Don’t be fooled by the fuss over millennials: a new study by eMarketer has found that there’s lots to love about Gen X-ers. With a high amount of time spent on digital platforms and still-strong TV viewing, the generation is regarded as “eminently reachable.”
So why does no one seem to clamour over Generation X the way they do their younger and older counterparts?
“There’s this notion that since there are fewer Gen X-ers than there are millennials or boomers, they’re a small generation,” Mark Dolliver, demographic specialist with eMarketer said on the firm’s “Behind the Numbers” podcast covering the study.
In the U.S., which eMarketer’s recent study focused on, there are 65 million Gen X-ers, representing 20% of the country’s population. According to a 2015 study by Environics, Gen X represents the same percentage of Canada’s population (lagging behind millennials and boomers, who both represent 27% of the population).
But Gen X has more in common with millennials than one might think; Dolliver pointed out that the generations have both gone through their share of economic hard times.
“They’ve had a tough time.
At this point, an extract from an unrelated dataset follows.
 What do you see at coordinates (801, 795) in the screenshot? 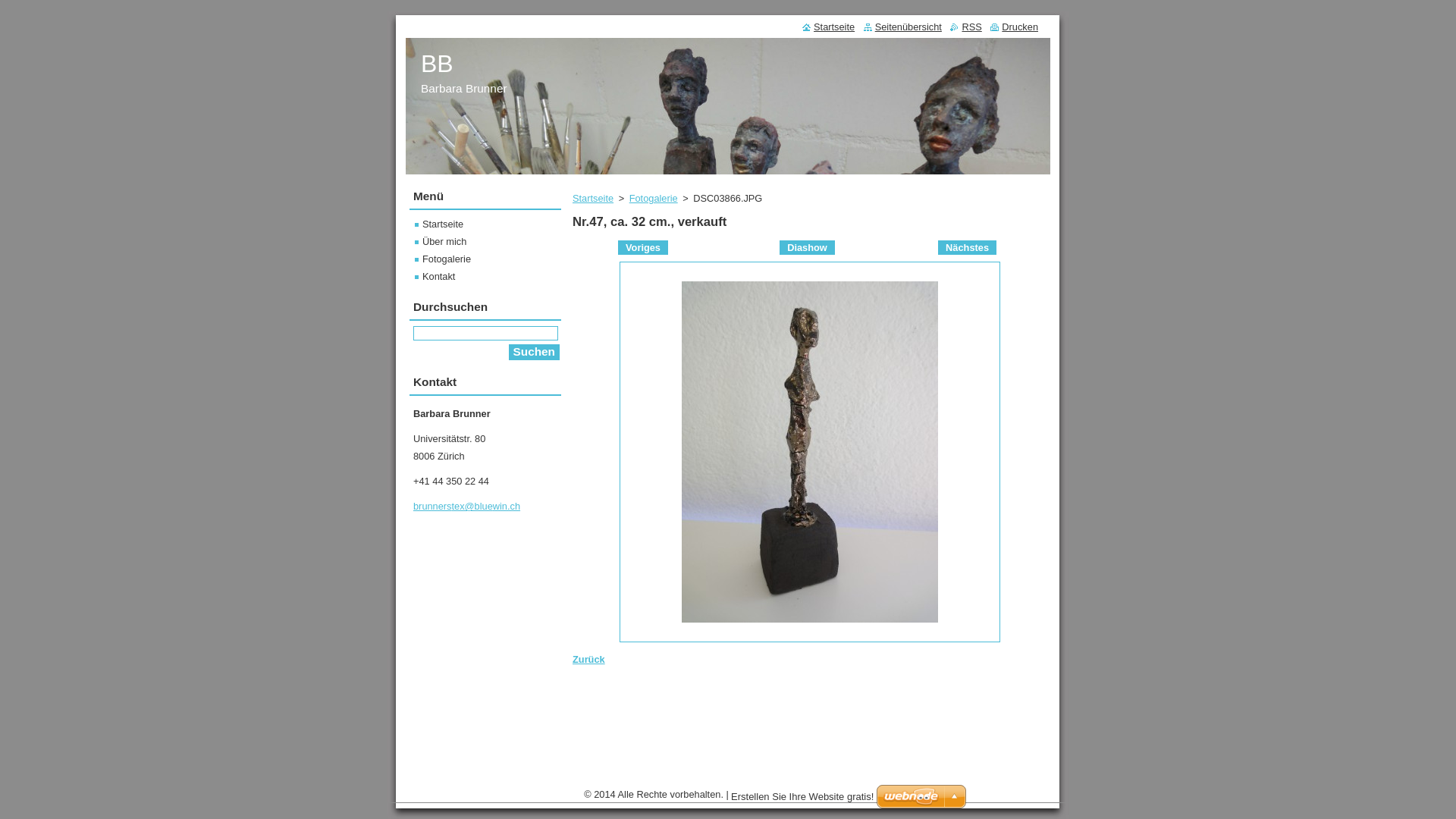
I see `'Erstellen Sie Ihre Website gratis!'` at bounding box center [801, 795]. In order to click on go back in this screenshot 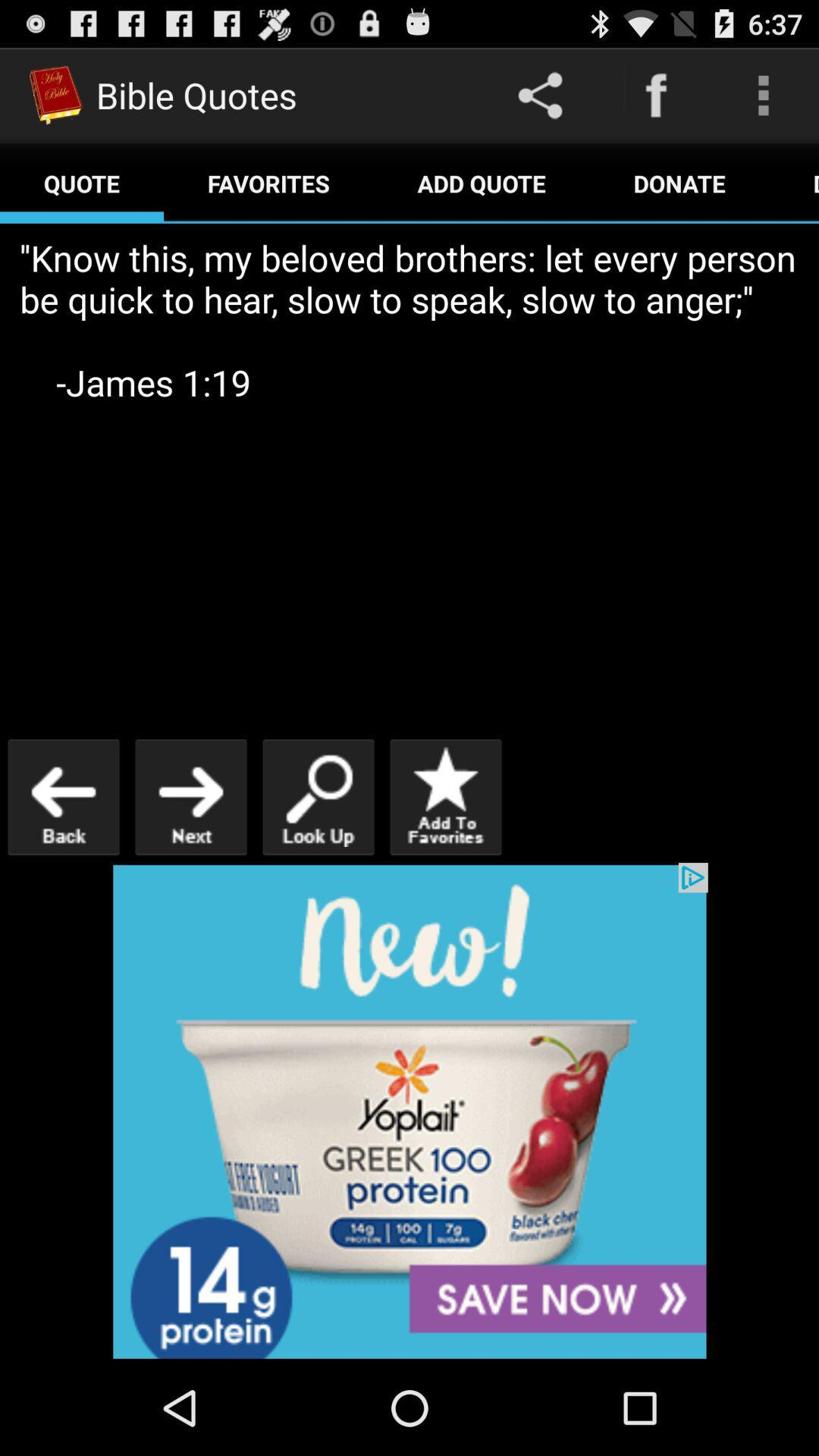, I will do `click(63, 796)`.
Many of them came into the labour market just as the dot-com crash occurred, and most were in the late market during the brief recession of ’91. And of course, many of them were just about to buy houses when the housing bubble was about to burst. So a lot of them paid a fortune for their homes, which then left them underwater when home value declined.”
So while Gen X has the highest household income of all generations (according to the MTM, Canadian Gen X-ers are 60% more likely than older and younger generations to have a household income of more than $100,000 per year), Dolliver said it’s not as high as it could have been and is still a “financially stressed group.”
They may be financially stressed, but they’re easy to reach — as Dolliver put it, “They’re digital, but not too digital.”
Approximately 91.5% of Generation X use the internet and 40% of them spend at least 11 hours per week online outside of work. But, Dolliver said, the generation isn’t as obsessed with being on every new social platform like Snapchat and Instagram.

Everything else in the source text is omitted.